RAO v. BP PRODUCTS NORTH AMERICA (December 9, 2009)

Salik Rao operated as a BP gasoline service station dealer in the Chicago area. For 10 years beginning in the early 1990s, Rao gave over $100,000 worth of cash and gifts to a BP sales manager. In return, the sales manager performed many favors for Rao, to his great benefit. In 2003, Rao reported this improper activity to BP. However, he characterized it as extortion on the part of the sales manager. BP begin an investigation which ultimately led to the termination of the sales manager in November of 2003. BP continued its investigation, seeking to confirm the extortion. Although Rao promised to cooperate, he never met with BP after November of 2003 and affirmatively withdrew his pledge of cooperation in June of 2004. BP notified Rao in October 2004 that it was terminating its franchise relationship with him because of his improper activity. Rao brought suit under the Petroleum Marketing Practices Act ("PMPA"), as well as RICO, fraud, breach of contract and extortion. The court dismissed the counts based on RICO, fraud and breach of contract and granted summary judgment on the PMPA claim. Rao appeals.

..........

[Task details]
Answer these questions from the case summary.
(a) For how many years did Rao give cash and gifts to the BP sales manager?
(b) When was the sales manager terminated?
(c) In what month and year did Rao withdraw his pledge of cooperation?

Saved data entries
..........

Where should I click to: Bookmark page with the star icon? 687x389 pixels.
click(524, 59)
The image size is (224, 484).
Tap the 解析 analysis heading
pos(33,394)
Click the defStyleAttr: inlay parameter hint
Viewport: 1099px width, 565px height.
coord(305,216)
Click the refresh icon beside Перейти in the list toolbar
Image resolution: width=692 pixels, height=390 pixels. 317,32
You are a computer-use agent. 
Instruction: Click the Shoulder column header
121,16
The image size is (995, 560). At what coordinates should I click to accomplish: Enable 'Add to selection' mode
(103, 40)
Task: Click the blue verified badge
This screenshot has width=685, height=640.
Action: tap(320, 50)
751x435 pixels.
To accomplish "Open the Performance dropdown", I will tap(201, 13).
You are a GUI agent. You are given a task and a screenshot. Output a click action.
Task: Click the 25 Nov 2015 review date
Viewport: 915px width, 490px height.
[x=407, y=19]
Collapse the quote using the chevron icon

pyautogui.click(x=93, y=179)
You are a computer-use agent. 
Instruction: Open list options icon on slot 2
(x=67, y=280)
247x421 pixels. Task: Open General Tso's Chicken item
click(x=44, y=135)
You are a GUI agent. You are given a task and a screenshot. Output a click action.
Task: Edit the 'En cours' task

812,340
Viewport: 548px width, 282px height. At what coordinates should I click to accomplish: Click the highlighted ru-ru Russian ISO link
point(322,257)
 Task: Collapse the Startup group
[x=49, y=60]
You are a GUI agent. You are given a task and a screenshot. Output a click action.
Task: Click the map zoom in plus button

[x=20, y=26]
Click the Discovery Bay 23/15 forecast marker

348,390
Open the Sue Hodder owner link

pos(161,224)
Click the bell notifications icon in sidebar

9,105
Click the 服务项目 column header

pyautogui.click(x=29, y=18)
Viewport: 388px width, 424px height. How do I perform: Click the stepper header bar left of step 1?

..........

[Task response]
(a) 10 years
(b) November of 2003
(c) June of 2004